Le Sénat doit voter, ce mardi 5 avril, le projet de loi dit de « lutte contre le crime organisé, le terrorisme et leur financement, et améliorant l’efficacité et les garanties de la procédure pénale ».
Ce texte a été contesté par différentes institutions indépendantes et qualifiées de notre pays. La Commission nationale consultative des droits de l’Homme, la Conférence des premiers présidents de cours d’appel et même le Conseil d’Etat ont pu dire que plusieurs propositions du projet sont de nature à entraîner des atteintes excessives à la liberté individuelle. Sourd à ces interpellations, le gouvernement a choisi la procédure accélérée pour l’examen du texte.
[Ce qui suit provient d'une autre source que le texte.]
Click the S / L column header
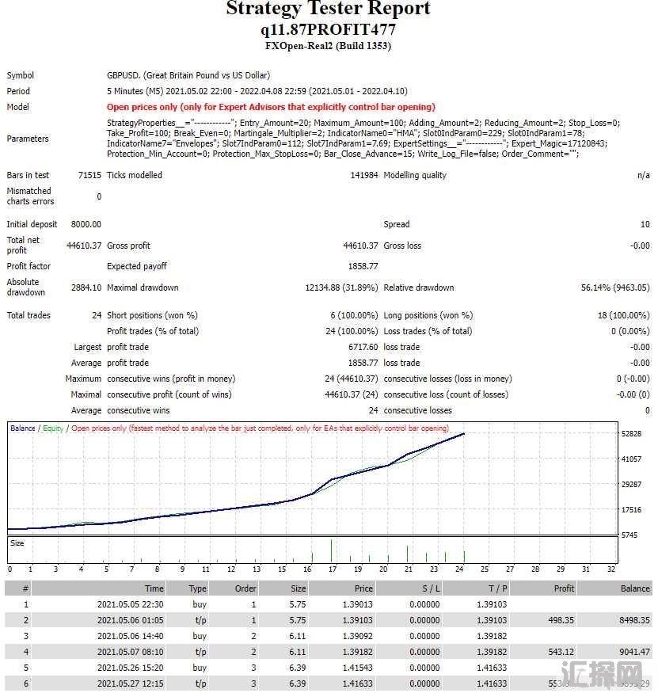The width and height of the screenshot is (658, 693). pyautogui.click(x=431, y=588)
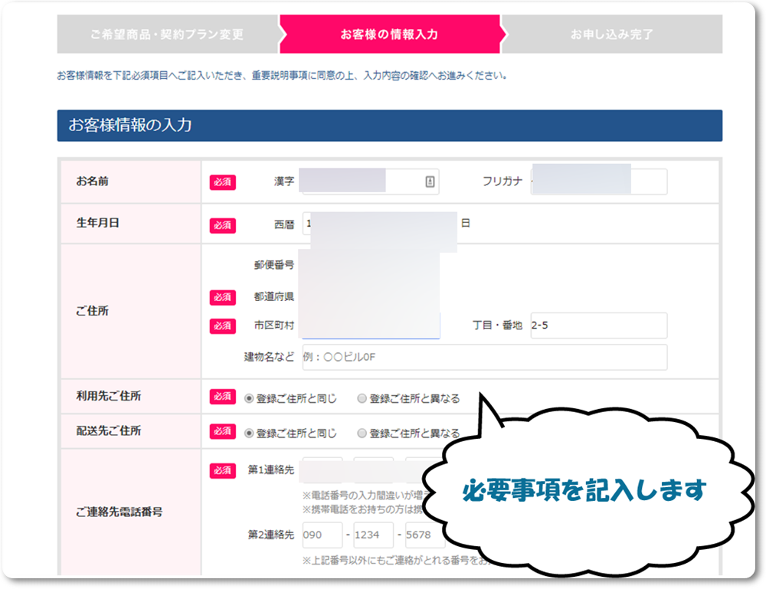The width and height of the screenshot is (766, 589).
Task: Select 登録ご住所と同じ for 配送先ご住所
Action: (249, 433)
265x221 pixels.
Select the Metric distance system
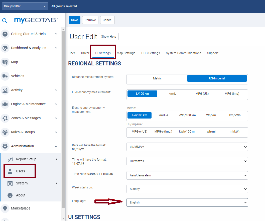(157, 78)

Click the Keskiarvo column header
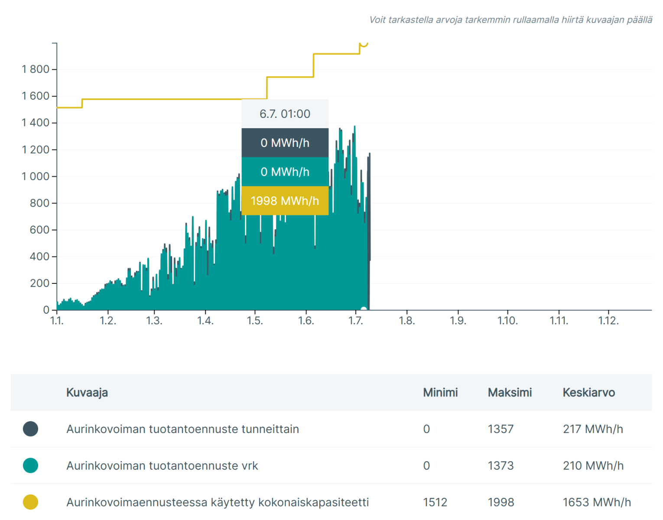point(588,393)
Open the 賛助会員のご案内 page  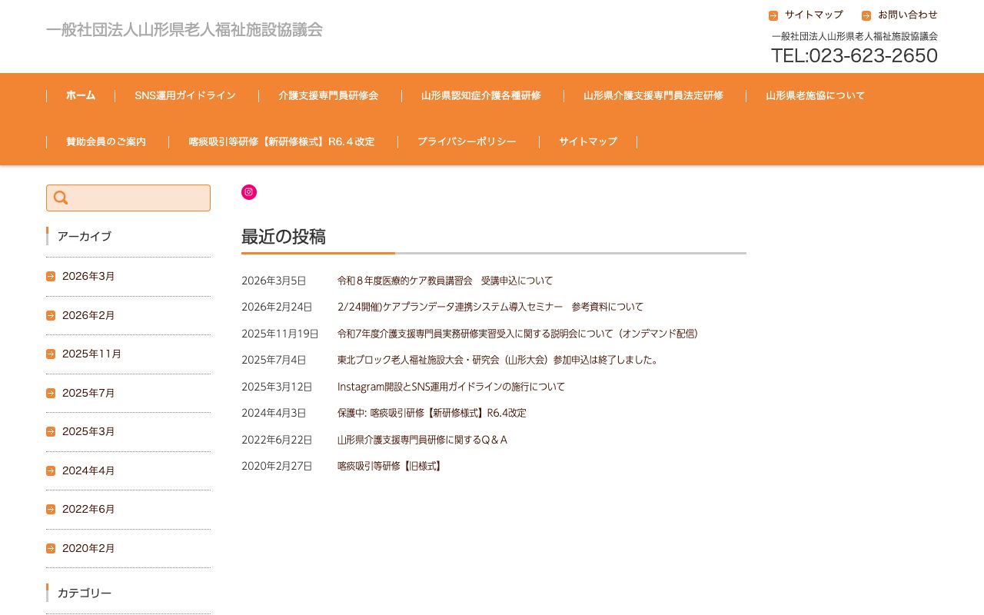[x=106, y=141]
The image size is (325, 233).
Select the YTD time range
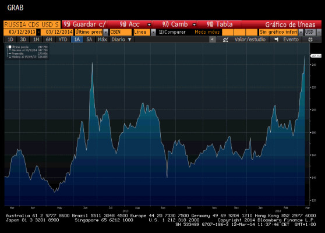point(63,40)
Cette loi donnerait au ministère de l’Intérieur et à la police des pouvoirs directement inspirés de l’état d’urgence : retenue administrative de quatre heures avec possibilité de consulter l’ordinateur de la personne, d’accéder à ses communications, de capter et d’enregistrer toutes ses données informatiques… Le projet introduit également une forme d’irresponsabilité pénale des forces de l’ordre, fondée non plus sur une stricte légitime défense mais sur la notion plus floue d’état de nécessité. Enfin, il développerait encore les moyens d’une surveillance massive des citoyennes et des citoyens.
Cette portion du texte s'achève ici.